守護の霜刃、無窮の天駆 其ノ肆
「漫画かよ畜生がッ!!」
「ゲームだよ馬鹿めッ!!」
舞台とその上空、およそ五十メートルの距離を挟んで怒鳴り合う。
片や焦燥、片や興奮。引き攣った顔と満面の笑みで対照的な俺達の間では、地対空で鬼ごっこ―――というか的当てゲームが開始されていた。
切替跳躍と小兎刀跳躍の併用で、カウントを稼ぎつつ空を逃げ回る俺。
そして漫画やアニメでお馴染み―――飛ぶ斬撃の超連打で俺を撃ち落とそうとする【護刀】。そんなんデータに無かったじゃん!!
「っははは! 本当に面白いな君は!! 最高だ!!」
「的当てする側はさぞ楽しいだろうよ!!」
ダメだコイツ、思った以上に戦闘狂だった……!
ていうかソレいつまで撃てんだよスキルじゃないのか!? 弾数無限!? 時間制限は!? バグってんじゃねえぞアルカディアぁッ!!
暢気な縦軸移動などやってられず、縦横無尽に宙を駆け巡る事を強制されて各種思考制御がっがががッ……!!
「だぁっ―――クソッ!!」
これなら空より地上の方がまだマシ―――
「なんだ、もう終わりか?」
「残念そうな顔してんじゃ―――ッぶねぇ!!」
堪らず舞台の上へ戻れば、瞬時に肉薄してくるブロンドの影。
ベタン!と張り付く勢いで床へ伏せれば、浮いた髪とフードの先を掠めるような勢いで一刀が突き抜ける。
「ッ……小兎刀!!」
無理な態勢で一瞬動きが止まる―――が、苦し紛れに片手で放った短剣は悉くが細氷の守りに阻まれて、
「《円枯―――」
「っ……なろッ」
「―――旋刃》ッ!!」
「ッッズァア!!」
両脚片手を突いた状態から無理やり発動させた《トレンプル・スライド》が、円周を狩り取るように薙ぎ払った白霜の一刀から間一髪で俺を救う。
グッチャグチャの体勢ではアホみたいに強烈な慣性を制御出来ず、跳ねるほどの勢いで床を転がりながら―――視界の端で、追撃に踏み切る【護刀】の姿を見た。
容赦無いじゃねえの……光栄の限りだぜ序列称号保持者!!
「来い【白欠の直剣】ッ!!」
《ブリンクスイッチ》、及び《浮葉》を並列起動。
腕の振りで生み出した前へのベクトルを掴み取り、物理法則を蹴飛ばした急制動でもって襲い来る二の太刀を迎え撃つ。

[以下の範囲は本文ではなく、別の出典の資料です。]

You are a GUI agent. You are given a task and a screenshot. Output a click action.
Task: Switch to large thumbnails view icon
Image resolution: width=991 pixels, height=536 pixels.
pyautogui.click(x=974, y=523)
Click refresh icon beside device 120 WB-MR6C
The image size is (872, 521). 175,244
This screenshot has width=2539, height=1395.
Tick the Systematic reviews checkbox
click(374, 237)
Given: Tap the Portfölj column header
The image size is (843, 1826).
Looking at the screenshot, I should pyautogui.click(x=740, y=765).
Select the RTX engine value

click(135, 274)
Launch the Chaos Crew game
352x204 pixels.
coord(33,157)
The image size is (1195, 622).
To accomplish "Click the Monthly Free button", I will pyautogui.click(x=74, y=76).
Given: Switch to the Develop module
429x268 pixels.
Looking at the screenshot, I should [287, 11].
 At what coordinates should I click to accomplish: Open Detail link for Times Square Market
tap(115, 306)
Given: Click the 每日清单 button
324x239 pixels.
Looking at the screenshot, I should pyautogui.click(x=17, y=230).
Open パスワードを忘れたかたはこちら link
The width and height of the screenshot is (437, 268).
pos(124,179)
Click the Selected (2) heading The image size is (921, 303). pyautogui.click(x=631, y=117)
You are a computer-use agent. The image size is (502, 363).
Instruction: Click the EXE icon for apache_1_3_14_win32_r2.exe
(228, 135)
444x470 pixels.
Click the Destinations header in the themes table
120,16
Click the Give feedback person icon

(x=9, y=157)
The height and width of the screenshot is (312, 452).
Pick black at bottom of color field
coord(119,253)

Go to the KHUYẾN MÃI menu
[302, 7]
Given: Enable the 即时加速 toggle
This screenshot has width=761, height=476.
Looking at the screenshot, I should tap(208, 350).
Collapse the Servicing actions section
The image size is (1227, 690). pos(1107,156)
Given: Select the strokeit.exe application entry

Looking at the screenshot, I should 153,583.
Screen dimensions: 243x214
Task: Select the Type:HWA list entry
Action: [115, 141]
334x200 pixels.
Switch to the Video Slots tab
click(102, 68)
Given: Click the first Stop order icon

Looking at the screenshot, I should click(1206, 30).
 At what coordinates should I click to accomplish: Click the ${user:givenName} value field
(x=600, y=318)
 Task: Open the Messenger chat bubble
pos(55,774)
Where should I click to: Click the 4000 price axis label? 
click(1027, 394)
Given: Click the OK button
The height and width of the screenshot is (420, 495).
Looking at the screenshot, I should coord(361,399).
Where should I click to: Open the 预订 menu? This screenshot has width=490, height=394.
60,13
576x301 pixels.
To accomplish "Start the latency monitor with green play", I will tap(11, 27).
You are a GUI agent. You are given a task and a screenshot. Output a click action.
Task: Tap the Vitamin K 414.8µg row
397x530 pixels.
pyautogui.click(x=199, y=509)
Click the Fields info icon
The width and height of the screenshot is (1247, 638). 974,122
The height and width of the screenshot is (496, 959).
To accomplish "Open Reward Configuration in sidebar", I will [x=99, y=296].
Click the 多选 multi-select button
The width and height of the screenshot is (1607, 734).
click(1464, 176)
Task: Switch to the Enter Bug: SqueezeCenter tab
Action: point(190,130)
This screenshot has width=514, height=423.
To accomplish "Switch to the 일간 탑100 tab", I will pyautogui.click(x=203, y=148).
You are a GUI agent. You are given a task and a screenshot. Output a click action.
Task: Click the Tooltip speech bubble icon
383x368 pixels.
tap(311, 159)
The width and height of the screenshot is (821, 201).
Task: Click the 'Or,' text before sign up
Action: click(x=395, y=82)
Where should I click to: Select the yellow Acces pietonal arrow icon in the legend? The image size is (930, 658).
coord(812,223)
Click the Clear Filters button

次から次へ飛び出す曲芸じみた挙動に目を瞠る侍と、俺の振るった一閃が交錯し―――
「ぐぅッ……ぉあ!!」
圧倒的なスペック不足。『魂依器』の頂点に名を連ねる【蒼刀・白霜】の刃が、赤子の器でしかない【白欠の直剣】を俺諸共に吹き飛ばした。
分かっちゃいたが、歯が立たないか……!悪いが今回は留守番だ相棒……!
戦力外通告を詫びながら自前の『魂依器』をインベントリへ送り―――っしゃ来たぜクールタイム終了、《フリップストローク》起動ッ!!
「十秒キッカリの曲芸会だ……ついて来れるもんなら」
【愚者の牙剥刀】の引き金を引く。これまでの応酬で散々削れていたHPは、遂にレッドゾーンへと踏み入って―――
「ついてきやがれ……ッ!!」
小兎刀乱舞―――舞台の上もまた、飛び交う紅蓮の群れに埋め尽くされる。
加減の利かないスキルの効果ゆえ、全力投擲に等しい速度で射出される紅緋の短剣―――果たして真紅の雷光を振り切ったアバターは、その足場の海を駆け巡った。
「―――……これ、は」
投げ、走り、飛び、踏みつけ、放り、奔る。
自慢の脚をフル回転させて、呆気に取られたように足を止めた【護刀】を中心に超高速の円周運動。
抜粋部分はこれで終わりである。